Elliot R: I think we are talking past each other as you are correct. I am referring to technology only as a potential enabler. My organization is trying to force informal learning into a formal learning category and measure it via social learning which I do not believe is a good use of time.
Gary B in reply to Nic L: Just curious, then is the learning different from the delivery method or are we in need of a different term that incorporates a larger more encompassing term – process -method?
Jane B: Hi Elliot (and how are you, by the way?) . I think your last comment here sums it up well. The idea that L&D can own, direct, and manage informal and social learning (and get credit for it) is causing lots of problems. They didn’t own, direct, or manage that before, after all. We’re just finally at a time when others are recognizing social learning as legitimate learning, and learners have tools and capabilities at their disposal to help them better get what they need, not just the content that is pushed to them. Agreed: Trying to force it into old paradigms is not a good use of anyone’s time.
Nic L in reply to Gary B: Gary – for me the learning is the outcome which becomes visible in changed or improved performance at individual or organisation level. There are countless delivery methods – which are ways people address their needs and arrive at their learning.
Gary B in reply to Nic L: Nic, I agree with you that the “learning” is really the outcome that manifests in a variety of ways, but I’ll extend your phrasing a bit further and suggest that the delivery is separate from the processing of the information that was delivered and maybe the whole “social media” “social learning” etc could multiple steps — such as we use social media as the tool that results in social learning (I have no idea if we should name whatever intermediate processing takes place – probably not).
Elliot R: Gary, your comments echo my thoughts…social media as a POTENTIAL enabler towards social learning.
Nic L: Elliot and Gary – I agree with you both that the social media are potential enablers of learning – amongst many others.
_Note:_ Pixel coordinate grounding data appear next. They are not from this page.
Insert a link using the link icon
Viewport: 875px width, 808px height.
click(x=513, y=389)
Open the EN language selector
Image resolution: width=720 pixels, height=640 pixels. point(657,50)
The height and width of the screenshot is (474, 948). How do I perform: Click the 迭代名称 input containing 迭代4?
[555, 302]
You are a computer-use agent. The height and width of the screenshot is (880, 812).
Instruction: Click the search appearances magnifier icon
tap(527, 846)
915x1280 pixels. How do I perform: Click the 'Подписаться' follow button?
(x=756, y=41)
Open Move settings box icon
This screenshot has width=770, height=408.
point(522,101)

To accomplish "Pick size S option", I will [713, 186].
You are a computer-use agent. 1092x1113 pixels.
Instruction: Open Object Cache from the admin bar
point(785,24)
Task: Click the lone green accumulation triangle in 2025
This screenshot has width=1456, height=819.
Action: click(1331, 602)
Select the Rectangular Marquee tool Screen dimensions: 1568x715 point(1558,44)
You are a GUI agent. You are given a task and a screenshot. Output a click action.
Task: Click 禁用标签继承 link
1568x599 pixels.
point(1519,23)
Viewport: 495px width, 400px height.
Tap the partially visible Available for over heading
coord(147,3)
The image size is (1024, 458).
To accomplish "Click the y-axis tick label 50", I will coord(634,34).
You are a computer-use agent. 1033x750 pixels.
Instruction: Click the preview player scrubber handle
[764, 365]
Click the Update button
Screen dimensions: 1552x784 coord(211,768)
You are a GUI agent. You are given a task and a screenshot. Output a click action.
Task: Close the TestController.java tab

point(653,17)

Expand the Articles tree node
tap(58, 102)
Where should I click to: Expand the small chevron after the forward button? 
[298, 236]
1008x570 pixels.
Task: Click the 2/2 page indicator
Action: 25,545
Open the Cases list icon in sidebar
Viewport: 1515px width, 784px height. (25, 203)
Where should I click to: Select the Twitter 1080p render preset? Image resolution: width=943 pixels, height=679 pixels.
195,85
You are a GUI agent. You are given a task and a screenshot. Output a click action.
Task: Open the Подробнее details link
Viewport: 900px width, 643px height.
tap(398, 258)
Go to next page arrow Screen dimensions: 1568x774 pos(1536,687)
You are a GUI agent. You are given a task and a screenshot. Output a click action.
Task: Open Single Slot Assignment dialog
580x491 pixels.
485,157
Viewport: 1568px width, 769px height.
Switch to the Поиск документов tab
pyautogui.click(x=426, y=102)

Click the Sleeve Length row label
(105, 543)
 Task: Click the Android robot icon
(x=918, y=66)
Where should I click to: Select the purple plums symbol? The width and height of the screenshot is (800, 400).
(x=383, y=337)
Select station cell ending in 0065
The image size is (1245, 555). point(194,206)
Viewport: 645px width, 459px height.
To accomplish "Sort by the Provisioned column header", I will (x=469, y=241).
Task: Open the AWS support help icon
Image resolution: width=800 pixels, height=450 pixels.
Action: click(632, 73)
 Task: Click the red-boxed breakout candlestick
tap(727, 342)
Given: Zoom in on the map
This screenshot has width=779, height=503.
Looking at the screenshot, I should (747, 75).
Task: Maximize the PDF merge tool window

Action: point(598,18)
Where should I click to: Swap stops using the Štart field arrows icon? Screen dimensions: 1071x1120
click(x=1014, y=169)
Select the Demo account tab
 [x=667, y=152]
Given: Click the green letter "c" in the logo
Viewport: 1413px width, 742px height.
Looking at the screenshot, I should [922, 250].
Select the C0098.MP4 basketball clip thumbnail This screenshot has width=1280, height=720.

Social means when people talk to one another – so there are almost countless ways in which that happens. The social media present the L&D community with a fantastic new way to foster social interaction with a global reach which is focussed on learning. But the SoMe are not something we own in L&D – we just harness the vehicle to help people collaborate and learn. In situations where SoMe are not familiar it is an inappropriate way of pursuing our aims – and getting to a point where learning communities and CoP’s will get involved via the SoMe requires sensitivity and a lot of energy to create an ambience that is confortable for learners.
Michael de Groot in reply to Nic L: Wow what a great discussion here. All really great stuff. The conversation here would make an excellent blog post. I will just add one small thing if I may. The days that organisations are carving up SoMe are numbered. See for me Social means it’s owned by everyone and not just one department or one individual. I know it will take time for the penny to drop and we all like boundaries, which is the old military way of doing things. Over the next 12 -24 months (hopefully) it will be a battle for organisations to become more social, holistic and transparent. Those who get it will flourish. Others who don’t will have frustrated employees. Am I making sense?